Advertisement

The Envelope: ‘A Most Violent Year,’ ‘Foxcatcher,’ ‘Nightcrawler’ and social climbers

Share

In “A Most Violent Year,” Oscar Isaac plays Abel Morales, a New York heating-oil magnate who owns a lavish new home and a port-side storage facility — on paper, anyway. While Abel scrambles to borrow the money to close the biggest deal of his life, rivals are hijacking his trucks, the FBI is investigating his business and his wife, Anna (played by Jessica Chastain), is trying to lend a hand by using tactics she learned from her mobster father.

From the outside, Abel looks like a prosperous man and a respected part of New York’s moneyed elite. But as writer-director J.C. Chandor’s movie begins, Abel’s just a few bad days away from losing everything.

It’s not unusual for the fall movie season to be crowded with serious films about people desperate for success. But 2014 is seeing a number of award contenders — “A Most Violent Year,” “Foxcatcher,” “Nightcrawler” and “Big Eyes” — that are specifically about what it takes to climb the social ladder in America, and whether it’s worth the effort.

Advertisement

In the case of “Year,” Isaac’s Abel prides himself on running a clean business in an industry with deep ties to organized crime. But “clean” is a relative term in the oil game in 1981, when the film is set. Like his competitors, Abel and his wife cheat customers and fudge their figures just enough to gain an advantage. An immigrant and former truck driver who clawed his way to the top, Abel is confident that he made it through hard work and shrewd decisions. As the film plays out, Abel will question whether he’s really all that different from the real crooks and their hired gunmen.

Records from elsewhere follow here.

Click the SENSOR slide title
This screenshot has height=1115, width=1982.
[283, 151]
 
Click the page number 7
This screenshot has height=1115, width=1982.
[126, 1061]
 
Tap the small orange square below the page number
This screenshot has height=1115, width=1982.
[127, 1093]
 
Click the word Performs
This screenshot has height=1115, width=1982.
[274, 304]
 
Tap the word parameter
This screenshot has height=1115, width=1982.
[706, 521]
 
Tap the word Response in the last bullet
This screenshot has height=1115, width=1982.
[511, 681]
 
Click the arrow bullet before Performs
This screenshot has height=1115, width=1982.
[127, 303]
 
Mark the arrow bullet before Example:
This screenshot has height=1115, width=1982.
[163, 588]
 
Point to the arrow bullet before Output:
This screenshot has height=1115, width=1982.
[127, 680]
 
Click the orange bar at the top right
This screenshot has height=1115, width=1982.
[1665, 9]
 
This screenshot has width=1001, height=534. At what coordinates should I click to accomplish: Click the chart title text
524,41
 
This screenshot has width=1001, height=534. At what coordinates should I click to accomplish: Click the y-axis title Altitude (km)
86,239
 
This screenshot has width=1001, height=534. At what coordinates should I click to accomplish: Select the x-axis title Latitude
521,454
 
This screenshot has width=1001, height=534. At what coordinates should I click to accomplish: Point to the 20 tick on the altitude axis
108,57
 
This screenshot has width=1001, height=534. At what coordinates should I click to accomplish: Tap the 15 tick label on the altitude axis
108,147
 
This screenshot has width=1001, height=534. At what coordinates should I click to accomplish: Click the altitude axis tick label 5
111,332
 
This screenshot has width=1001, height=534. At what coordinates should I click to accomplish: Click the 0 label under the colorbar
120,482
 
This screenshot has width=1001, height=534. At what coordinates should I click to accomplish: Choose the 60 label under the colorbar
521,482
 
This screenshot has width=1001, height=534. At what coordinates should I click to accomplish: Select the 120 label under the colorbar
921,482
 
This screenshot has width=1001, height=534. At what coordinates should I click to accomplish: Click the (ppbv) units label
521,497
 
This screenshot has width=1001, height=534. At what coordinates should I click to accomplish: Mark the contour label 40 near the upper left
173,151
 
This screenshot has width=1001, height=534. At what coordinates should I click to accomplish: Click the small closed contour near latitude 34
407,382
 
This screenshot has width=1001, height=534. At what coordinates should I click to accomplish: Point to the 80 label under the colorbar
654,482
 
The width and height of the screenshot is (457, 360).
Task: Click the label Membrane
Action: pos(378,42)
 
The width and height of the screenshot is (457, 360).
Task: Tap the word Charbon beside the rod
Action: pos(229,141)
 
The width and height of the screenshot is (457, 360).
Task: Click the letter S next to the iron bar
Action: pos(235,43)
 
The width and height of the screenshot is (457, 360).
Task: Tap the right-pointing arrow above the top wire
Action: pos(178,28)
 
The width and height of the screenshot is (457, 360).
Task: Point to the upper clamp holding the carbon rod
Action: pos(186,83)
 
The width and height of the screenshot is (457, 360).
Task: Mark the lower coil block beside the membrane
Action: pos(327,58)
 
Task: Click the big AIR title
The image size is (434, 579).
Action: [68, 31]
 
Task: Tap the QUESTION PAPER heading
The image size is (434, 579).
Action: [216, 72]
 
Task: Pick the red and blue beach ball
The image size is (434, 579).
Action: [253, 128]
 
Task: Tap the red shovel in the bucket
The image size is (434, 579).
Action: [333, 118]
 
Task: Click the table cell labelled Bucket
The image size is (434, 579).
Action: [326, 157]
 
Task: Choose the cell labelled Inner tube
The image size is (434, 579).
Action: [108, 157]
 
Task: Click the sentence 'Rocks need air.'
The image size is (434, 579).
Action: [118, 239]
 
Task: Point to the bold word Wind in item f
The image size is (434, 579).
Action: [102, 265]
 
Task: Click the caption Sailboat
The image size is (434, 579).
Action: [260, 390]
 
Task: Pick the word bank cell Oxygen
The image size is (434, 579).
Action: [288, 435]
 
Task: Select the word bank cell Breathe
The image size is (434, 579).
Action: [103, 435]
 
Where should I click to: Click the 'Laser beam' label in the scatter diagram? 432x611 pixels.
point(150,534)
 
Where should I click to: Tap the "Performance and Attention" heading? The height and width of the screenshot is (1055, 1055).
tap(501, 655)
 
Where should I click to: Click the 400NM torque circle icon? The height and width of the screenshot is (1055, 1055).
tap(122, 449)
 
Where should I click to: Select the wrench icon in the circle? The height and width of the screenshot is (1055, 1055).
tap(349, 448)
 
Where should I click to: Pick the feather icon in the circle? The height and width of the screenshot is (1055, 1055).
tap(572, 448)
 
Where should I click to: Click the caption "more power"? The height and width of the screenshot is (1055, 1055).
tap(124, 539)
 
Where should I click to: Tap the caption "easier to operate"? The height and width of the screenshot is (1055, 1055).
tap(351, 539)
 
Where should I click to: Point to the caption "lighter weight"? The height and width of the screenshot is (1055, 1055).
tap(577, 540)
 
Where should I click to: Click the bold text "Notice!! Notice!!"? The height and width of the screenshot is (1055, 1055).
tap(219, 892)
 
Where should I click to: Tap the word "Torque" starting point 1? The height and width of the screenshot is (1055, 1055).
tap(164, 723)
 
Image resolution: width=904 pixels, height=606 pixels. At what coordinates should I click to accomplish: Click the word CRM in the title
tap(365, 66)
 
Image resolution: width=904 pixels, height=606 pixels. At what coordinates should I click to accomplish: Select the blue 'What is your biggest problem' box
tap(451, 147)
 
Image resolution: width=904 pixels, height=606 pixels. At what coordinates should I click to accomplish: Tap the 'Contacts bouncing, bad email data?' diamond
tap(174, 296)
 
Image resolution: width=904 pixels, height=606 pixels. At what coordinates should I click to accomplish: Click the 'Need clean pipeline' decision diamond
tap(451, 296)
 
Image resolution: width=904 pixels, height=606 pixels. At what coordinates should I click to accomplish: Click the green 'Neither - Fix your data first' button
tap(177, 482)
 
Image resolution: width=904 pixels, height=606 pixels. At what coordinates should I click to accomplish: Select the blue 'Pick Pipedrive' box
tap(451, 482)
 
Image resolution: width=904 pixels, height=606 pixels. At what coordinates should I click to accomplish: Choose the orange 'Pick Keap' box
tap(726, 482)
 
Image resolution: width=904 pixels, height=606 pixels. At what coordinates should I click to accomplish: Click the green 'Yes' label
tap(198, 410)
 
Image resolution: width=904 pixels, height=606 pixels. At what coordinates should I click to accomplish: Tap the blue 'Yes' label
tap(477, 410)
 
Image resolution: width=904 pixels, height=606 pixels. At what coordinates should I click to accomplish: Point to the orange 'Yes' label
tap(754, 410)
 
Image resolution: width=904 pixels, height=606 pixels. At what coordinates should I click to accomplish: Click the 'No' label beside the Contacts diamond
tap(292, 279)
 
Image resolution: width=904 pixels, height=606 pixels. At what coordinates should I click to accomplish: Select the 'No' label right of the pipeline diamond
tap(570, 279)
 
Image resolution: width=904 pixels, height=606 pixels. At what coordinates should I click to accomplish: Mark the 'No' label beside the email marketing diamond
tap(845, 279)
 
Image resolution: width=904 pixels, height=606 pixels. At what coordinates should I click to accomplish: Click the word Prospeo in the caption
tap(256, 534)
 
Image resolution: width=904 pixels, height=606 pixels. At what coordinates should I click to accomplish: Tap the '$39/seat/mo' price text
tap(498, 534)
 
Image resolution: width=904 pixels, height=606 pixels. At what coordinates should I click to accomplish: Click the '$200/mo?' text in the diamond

Whereas “A Most Violent Year” openly tallies the costs of material success, Bennett Miller’s true-life crime story “Foxcatcher” is a little more subtle about it. By the time the closing credits roll, though, the director and screenwriters E. Max Frye and Dan Futterman have painted all three of their lead characters as motivated by some kind of greed or desperate desire for respect.

That’s true even of John du Pont, the eccentric millionaire played by Steve Carell. Determined to be taken seriously by his accomplished old-money family — and particularly by his mother, Jean (Vanessa Redgrave) — Carell’s Du Pont comes across as a man who’s trying too hard as he pours his fortune into training and mentoring Olympic wrestlers. Still, Du Pont’s money and social standing are real enough, which helps convince working-class brothers Mark and Dave Schultz (Channing Tatum and Mark Ruffalo, respectively) that he can help them become not just world-renowned wrestlers but also comfortably prosperous.

Du Pont’s twisted sense of himself and the respect he believes is his due are mirrored in writer-director Dan Gilroy’s “Nightcrawler” and its main character, Lou Bloom (Jake Gyllenhaal), a freelance video-journalist who seems to have memorized and internalized every business seminar he’s ever seen online. The amoral Bloom supplies local news producer Nina (Rene Russo) with bloody, ratings-grabbing crime-scene footage and can demand higher and higher fees the more he amps up the graphic elements, until he’s created a thriving business of his own.

In “Big Eyes,” on the other hand, Walter Keane (Christoph Waltz) is a personable gentleman, interviewed for newspapers and television to talk about his wildly popular series of paintings of sad little children with enormous eyes. Except that Keane didn’t actually paint them — his wife, Margaret (Amy Adams), has been toiling away at home on the paintings while her husband, a failed artist, uses his charisma to garner the spotlight and the riches he has so long craved.

All four of these characters — Abel Morales, John du Pont, Lou Bloom and Walter Keane — have a line of patter that build themselves up to others, but deep down, they’re all really talking into a mirror, selling themselves on a path they’re determined to travel.

Advertisement

Abel in “A Most Violent Year” is at least a nice, grounded guy with stable relationships. But there’s a moment in Chandor’s film that speaks to what the movie is really about — and maybe what all these have-and-have-not stories this season are about. When Abel’s lawyer Andrew (Albert Brooks) asks him why he wants so badly to grow his business, Abel eventually has to shrug and admit that he doesn’t understand Andrew’s question. This is just what’s done: If there’s money to be made, the only sensible thing is to try to grab some of it.

Taken together, the films sketch a portrait of an America in which the pursuit of success drives people to some dicey decisions, risking lives and livelihoods in hopes of something elusive, and possibly illusory.